A growing share of Americans are religiously unaffiliated.
A growing share of Americans are religiously unaffiliated. We recently asked a representative sample of more than 1,300 of these “nones” whythey choose not to identify with a religion. Out of several options included in the survey, the most common reason they give is that they question a lot of religious teachings.
Six-in-ten religiously unaffiliated Americans – adults who describe their religious identity as atheist, agnostic or “nothing in particular” – say the questioning of religious teachings is a very important reason for their lack of affiliation. The second-most-common reason is opposition to the positions taken by churches on social and political issues, cited by 49% of respondents (the survey asked about each of the six options separately). Smaller, but still substantial, shares say they dislike religious organizations (41%), don’t believe in God (37%), consider religion irrelevant to them (36%) or dislike religious leaders (34%).
Those who identify as atheist, agnostic or “nothing in particular” tend to give different reasons for their lack of affiliation, showing that “nones” are far from a monolithic group. For example, about nine-in-ten self-described atheists (89%) say their lack of belief in God is a very important reason for their religious identity, compared with 37% of agnostics and 21% of those in the “nothing in particular” category. Atheists also are more likely than other “nones” to say religion is simply “irrelevant” to them (63% of atheists vs. 40% of agnostics and 26% of adults with no particular religion).
We also asked religious “nones” which of the six potential statements is the single most important reason they are unaffiliated. Again, questioning religious teachings is among the top responses, with a quarter of all “nones” saying it is the most important reason. A similar share (22%) cite lack of belief in God, and 16% say the most important reason is that they dislike the positions churches take on social and political issues.
There are major differences among the three unaffiliated subgroups on this question as well. Three-quarters of atheists say the most important reason they are atheist is that they don’t believe in God. Far fewer agnostics (17%) and people in the “nothing in particular” group (8%) say this.
Among self-described agnostics, the most important reason cited for being agnostic is the questioning of a lot of religious teachings (38%).
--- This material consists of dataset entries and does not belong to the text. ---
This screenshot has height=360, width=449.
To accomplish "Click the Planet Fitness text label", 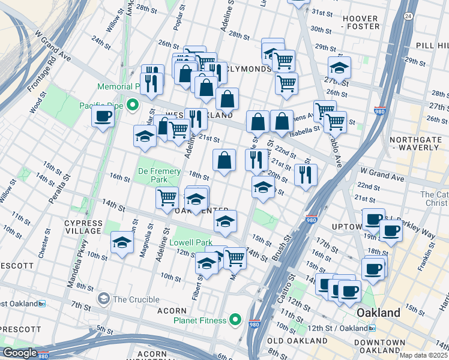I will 200,320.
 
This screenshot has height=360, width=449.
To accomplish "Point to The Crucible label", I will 136,299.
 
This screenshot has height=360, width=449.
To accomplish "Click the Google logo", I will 20,353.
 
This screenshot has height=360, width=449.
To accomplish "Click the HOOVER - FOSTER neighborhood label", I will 361,22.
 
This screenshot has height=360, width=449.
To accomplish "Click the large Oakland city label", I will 378,313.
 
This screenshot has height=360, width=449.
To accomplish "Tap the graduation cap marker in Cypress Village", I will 122,242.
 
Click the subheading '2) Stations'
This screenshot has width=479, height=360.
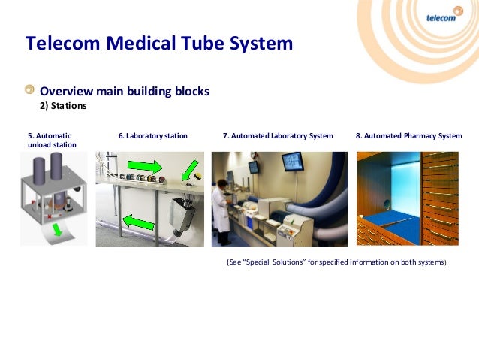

People who identify as “nothing in particular” give a variety of responses when asked about their most important reason for not affiliating with a religion – and no single reason predominates. A quarter say the most important reason is that they question a lot of religious teachings, 21% say they dislike the positions churches take on social and political issues, and 28% say none of the reasons offered are very important.
In previous research, the Center asked religiously unaffiliated Americans who were raised in a religion (who make up a majority of all religious “nones”) to explain in their own words why they no longer identify with any religious group. This question also elicited a wide variety of responses from the “nothing in particular” group. Some said they do not believe in religious teachings or dislike organized religion, while others said they are religious (though unaffiliated) or that they believe in God but do not practice any religion.